Task prompt.
From the items below, pull out every line from the one containing "Given: Click the download icon in bottom bar" down to the one containing "[x=700, y=155]", including both of those lines, and copy each one unchanged.
**** Given data ****
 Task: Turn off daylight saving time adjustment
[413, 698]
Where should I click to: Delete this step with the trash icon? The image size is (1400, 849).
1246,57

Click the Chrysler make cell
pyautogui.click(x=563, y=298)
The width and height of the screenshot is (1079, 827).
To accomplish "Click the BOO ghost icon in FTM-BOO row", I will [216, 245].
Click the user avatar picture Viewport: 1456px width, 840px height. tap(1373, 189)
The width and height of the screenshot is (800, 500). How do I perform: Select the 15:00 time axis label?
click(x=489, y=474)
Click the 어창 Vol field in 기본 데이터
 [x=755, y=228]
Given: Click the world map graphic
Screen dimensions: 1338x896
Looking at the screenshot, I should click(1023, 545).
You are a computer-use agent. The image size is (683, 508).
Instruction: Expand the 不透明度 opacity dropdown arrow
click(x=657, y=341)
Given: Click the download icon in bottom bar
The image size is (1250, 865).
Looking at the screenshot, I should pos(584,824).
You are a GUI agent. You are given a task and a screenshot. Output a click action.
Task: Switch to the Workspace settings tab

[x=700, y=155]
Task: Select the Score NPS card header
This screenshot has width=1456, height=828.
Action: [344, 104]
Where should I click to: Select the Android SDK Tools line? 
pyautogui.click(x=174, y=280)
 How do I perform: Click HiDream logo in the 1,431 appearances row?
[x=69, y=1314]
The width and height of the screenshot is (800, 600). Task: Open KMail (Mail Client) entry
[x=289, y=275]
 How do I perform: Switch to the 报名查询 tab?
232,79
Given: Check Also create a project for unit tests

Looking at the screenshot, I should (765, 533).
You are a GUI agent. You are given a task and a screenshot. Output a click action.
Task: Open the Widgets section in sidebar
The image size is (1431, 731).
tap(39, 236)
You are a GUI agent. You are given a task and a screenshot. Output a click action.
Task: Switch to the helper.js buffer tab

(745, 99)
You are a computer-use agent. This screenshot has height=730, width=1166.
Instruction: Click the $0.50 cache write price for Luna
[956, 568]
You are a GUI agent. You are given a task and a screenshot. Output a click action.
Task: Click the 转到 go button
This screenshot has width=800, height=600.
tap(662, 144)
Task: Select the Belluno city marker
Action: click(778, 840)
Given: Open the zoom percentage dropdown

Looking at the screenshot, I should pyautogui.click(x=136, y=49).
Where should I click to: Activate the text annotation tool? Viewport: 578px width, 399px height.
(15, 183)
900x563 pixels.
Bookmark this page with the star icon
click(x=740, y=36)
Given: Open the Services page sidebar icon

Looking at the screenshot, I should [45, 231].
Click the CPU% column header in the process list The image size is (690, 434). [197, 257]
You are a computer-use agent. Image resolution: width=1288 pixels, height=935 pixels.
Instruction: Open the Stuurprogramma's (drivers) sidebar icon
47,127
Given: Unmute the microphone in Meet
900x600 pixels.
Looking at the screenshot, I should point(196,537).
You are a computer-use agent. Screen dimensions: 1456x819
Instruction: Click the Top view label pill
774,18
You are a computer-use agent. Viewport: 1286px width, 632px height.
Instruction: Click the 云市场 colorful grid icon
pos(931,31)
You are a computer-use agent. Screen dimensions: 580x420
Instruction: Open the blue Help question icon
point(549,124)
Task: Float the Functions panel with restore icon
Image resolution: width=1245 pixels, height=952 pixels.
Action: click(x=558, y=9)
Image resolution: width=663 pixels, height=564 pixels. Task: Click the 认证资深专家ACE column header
****
Written solution.
Given: Click the download icon in bottom bar
The image size is (1250, 865).
Looking at the screenshot, I should pos(584,824).
You are a GUI agent. You are given a task and a screenshot. Output a click action.
Task: Switch to the Workspace settings tab

[x=700, y=155]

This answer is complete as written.